The Court of Appeal in Placencia provided clarity to this situation where the joint account is not altered by any of the enumerated methods listed in section 5303, but where the decedent/original account holder expressed an intent to negate the right of survivorship in his will.
The Court of Appeal Clarifies that Probate Code Sections 5302 and 5303 Address Different Issues Concerning Joint Bank Account Rules on Death
The Court of Appeal in Placencia held that section 5302 directs the court to honor the clear intent of the person who established the account after the death of a joint account holder, even where the enumerated procedures to modify the terms of the joint tenancy account provided in section 5303 are not followed, and even if that contrary intent is expressed through a will.
In coming to its holding in this probate appeals case, the Placencia court harmonized the two above statutes by explaining that section 5302 and section 5303 each have its own unique purpose. The court explained that section 5303 governs the express terms of the account itself and provides methods for changing the terms of a multi-party account with right of survivorship that determine whether a bank is liable for allowing someone to withdraw money from that joint account. Section 5302, meanwhile, is concerned with determining who actually owns the joint account.

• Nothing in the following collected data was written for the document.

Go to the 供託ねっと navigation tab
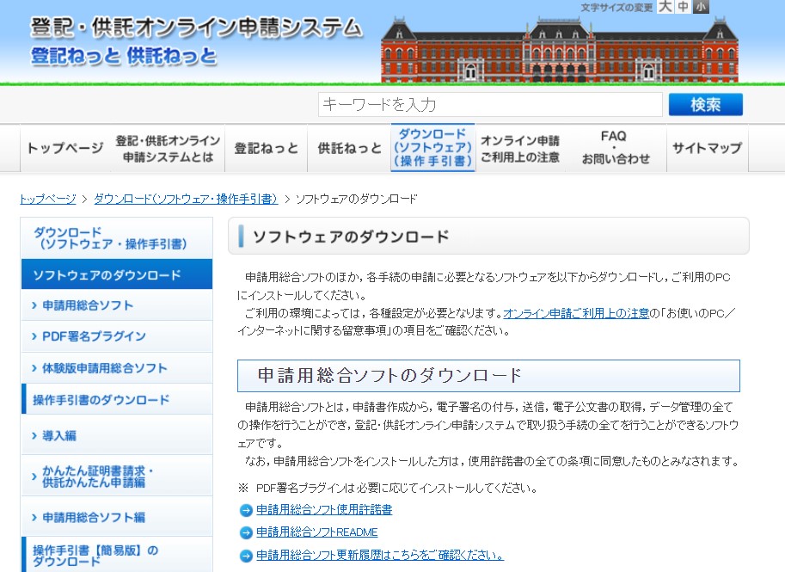785x572 pixels. 349,148
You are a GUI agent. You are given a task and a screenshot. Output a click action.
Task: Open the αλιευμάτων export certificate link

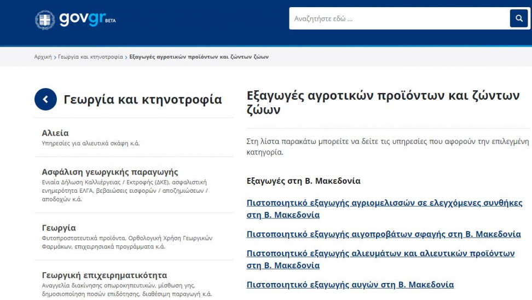click(380, 253)
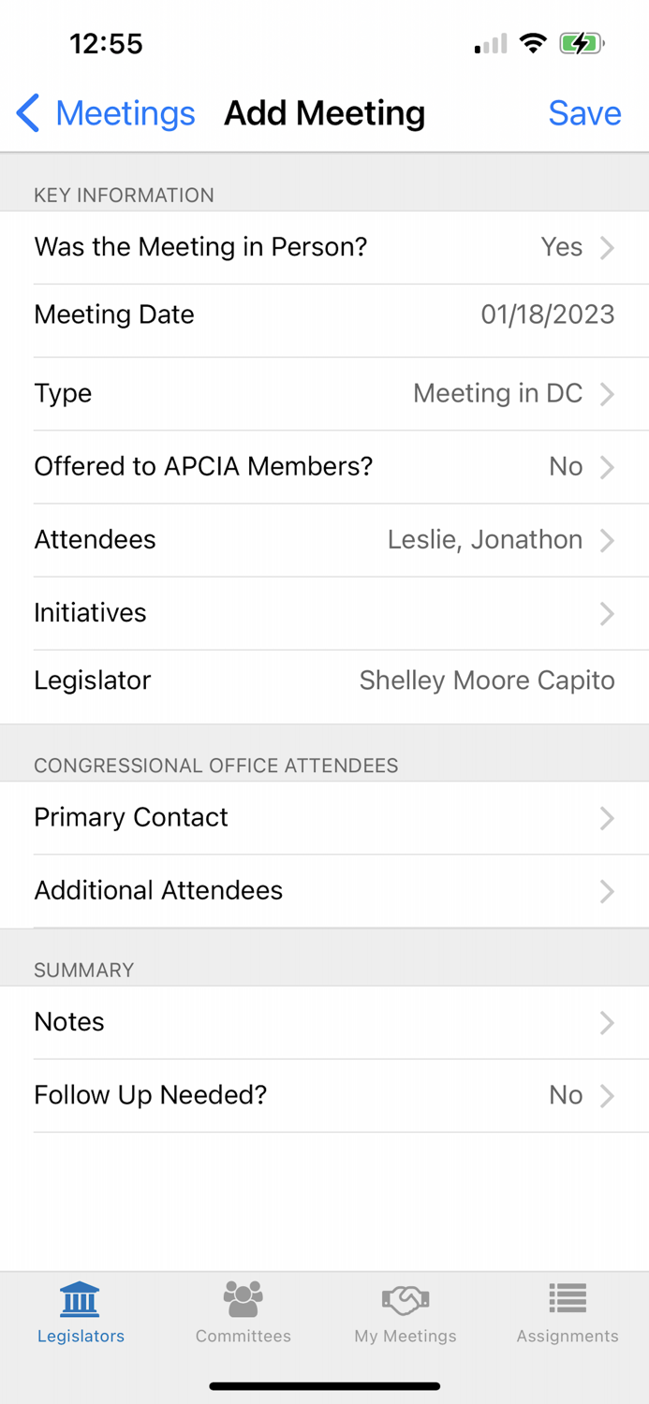
Task: Toggle Offered to APCIA Members option
Action: (324, 466)
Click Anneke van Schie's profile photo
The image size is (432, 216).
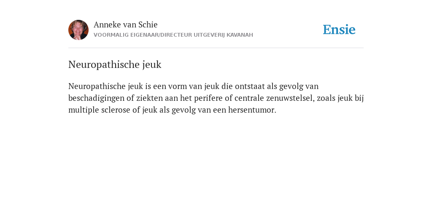click(78, 30)
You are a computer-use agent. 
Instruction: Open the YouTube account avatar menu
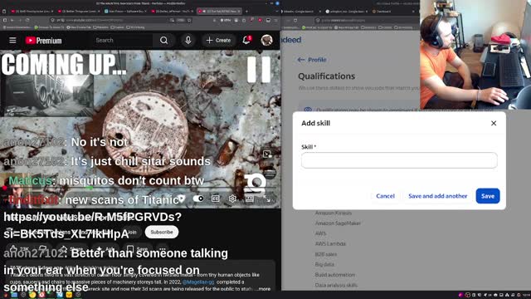pos(266,40)
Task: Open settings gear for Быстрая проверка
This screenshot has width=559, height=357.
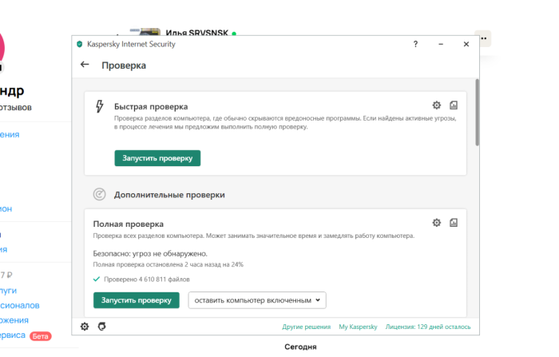Action: click(x=436, y=105)
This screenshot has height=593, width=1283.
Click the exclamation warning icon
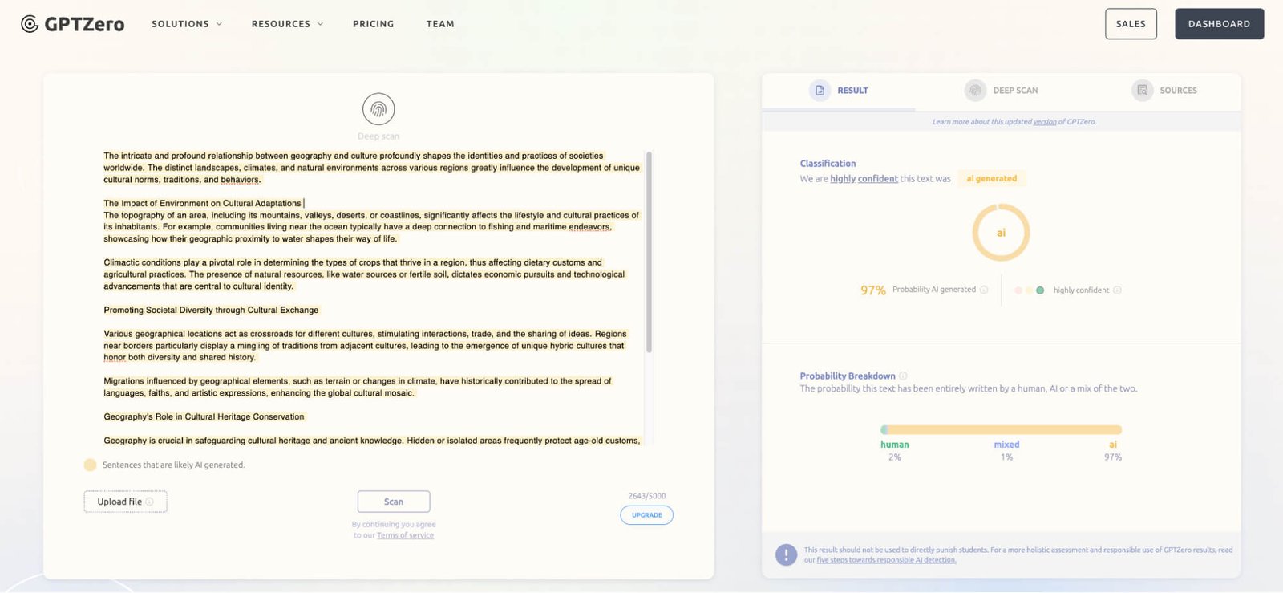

Thus, Ralph’s will, which evidenced Ralph’s clear and convincing intent to change the survivorship interest of the Franklin Fund Account, was sufficient to effectively change the beneficial interest of this account to the decedent’s estate under section 5302, without changing the express terms of the account itself under section 5303.
The court also explained that while the decedent’s will by itself may not have altered the right of survivorship on the joint account pursuant to section 5302(e), that section does not preclude the will from serving as evidence of the decedent’s intent. And it is the original account holder’s intent as shown by this will that alters the right of survivorship, not the will itself.
As such, the appellate court ruled that, notwithstanding its joint ownership, the Franklin Fund Account was not owned by the surviving joint owner after the death of the joint account holder, but rather was as asset of the decedent’s estate to be distributed in accordance with the terms of the decedent’s will.
The Takeaway: Rules Regarding the Disposition of Joint Accounts With Rights of Survivorship After the Death of a Joint Account Holder Are Based on the Original Account Holder’s Intent
A right of survivorship in a joint account is no longer absolute. Instead, whether a joint account has an enforceable right of survivorship will turn to evidence of the initial account holder’s intent, which, in the case of a decedent, can include statements made in a will.
Although the standard is still high, in that clear and convincing evidence of a contrary intent must be shown, the Placencia case provides that the path to successfully negating the right of survivorship in a joint account under the Probate Code is wider than what it was once thought to be.